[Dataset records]
———

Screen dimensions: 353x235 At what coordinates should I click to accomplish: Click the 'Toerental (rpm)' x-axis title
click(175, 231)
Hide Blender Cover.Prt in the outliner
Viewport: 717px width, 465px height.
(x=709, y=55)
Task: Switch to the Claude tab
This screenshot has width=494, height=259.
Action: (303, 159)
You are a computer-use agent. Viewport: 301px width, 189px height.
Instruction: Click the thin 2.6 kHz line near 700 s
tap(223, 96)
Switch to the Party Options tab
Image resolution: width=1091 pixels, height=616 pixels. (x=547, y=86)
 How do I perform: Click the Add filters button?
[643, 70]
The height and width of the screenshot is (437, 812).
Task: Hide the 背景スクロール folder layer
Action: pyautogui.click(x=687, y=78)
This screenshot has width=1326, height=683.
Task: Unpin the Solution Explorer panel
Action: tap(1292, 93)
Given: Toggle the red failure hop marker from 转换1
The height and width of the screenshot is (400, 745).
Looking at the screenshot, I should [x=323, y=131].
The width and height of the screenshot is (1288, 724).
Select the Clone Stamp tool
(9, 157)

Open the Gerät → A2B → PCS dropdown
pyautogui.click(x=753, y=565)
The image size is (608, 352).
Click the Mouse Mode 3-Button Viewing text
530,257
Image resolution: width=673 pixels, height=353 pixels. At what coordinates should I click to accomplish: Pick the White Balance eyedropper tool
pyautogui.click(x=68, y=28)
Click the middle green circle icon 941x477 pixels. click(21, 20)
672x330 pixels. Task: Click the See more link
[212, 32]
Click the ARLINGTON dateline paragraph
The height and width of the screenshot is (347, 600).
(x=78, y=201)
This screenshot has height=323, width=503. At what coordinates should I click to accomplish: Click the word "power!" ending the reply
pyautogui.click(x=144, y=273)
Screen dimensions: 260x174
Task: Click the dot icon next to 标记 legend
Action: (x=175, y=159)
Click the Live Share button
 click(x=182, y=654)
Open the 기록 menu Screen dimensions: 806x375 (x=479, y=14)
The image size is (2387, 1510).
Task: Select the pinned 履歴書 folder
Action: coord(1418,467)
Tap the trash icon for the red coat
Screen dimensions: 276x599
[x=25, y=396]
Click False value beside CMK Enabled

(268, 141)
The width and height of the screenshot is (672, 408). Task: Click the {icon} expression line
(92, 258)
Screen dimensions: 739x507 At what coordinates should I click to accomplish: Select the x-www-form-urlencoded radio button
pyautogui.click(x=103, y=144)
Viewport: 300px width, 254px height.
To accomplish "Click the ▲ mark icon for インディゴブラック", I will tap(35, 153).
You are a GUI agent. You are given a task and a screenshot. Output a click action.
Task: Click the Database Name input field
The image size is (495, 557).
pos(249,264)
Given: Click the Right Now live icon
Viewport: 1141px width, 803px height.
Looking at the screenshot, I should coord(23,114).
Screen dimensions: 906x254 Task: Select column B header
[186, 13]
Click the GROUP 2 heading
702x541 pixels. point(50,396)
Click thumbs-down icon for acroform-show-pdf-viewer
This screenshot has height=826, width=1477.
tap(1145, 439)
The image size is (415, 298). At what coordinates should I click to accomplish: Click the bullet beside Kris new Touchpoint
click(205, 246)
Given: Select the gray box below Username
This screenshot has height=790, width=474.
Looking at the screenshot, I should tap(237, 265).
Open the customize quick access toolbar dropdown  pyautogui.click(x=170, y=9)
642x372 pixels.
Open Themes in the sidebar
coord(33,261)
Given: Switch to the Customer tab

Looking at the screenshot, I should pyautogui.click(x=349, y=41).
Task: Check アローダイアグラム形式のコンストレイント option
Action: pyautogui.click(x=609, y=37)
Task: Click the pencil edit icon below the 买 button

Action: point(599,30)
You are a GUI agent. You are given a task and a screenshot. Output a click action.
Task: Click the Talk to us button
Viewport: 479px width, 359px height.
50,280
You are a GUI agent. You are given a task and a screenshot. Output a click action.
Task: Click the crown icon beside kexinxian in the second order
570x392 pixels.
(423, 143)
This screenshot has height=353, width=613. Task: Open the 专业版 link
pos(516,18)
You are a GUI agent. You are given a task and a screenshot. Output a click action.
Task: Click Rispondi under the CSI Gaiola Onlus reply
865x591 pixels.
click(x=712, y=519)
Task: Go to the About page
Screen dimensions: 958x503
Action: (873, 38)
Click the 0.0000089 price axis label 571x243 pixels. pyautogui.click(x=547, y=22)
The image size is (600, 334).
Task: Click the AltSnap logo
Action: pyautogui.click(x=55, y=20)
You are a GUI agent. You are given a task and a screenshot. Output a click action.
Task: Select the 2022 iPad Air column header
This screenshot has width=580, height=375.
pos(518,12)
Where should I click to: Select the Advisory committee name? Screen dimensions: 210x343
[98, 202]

———

• _What to do_
Copy out, unchanged, the part of the items above that opens with their first line and closes with the line containing "Action: tap(1292, 93)", including both of those lines.

• _Answer below_
Screen dimensions: 353x235 At what coordinates should I click to accomplish: Click the 'Toerental (rpm)' x-axis title
click(175, 231)
Hide Blender Cover.Prt in the outliner
Viewport: 717px width, 465px height.
(x=709, y=55)
Task: Switch to the Claude tab
This screenshot has width=494, height=259.
Action: (303, 159)
You are a computer-use agent. Viewport: 301px width, 189px height.
Instruction: Click the thin 2.6 kHz line near 700 s
tap(223, 96)
Switch to the Party Options tab
Image resolution: width=1091 pixels, height=616 pixels. (x=547, y=86)
 How do I perform: Click the Add filters button?
[643, 70]
The height and width of the screenshot is (437, 812).
Task: Hide the 背景スクロール folder layer
Action: pyautogui.click(x=687, y=78)
This screenshot has width=1326, height=683.
Task: Unpin the Solution Explorer panel
Action: tap(1292, 93)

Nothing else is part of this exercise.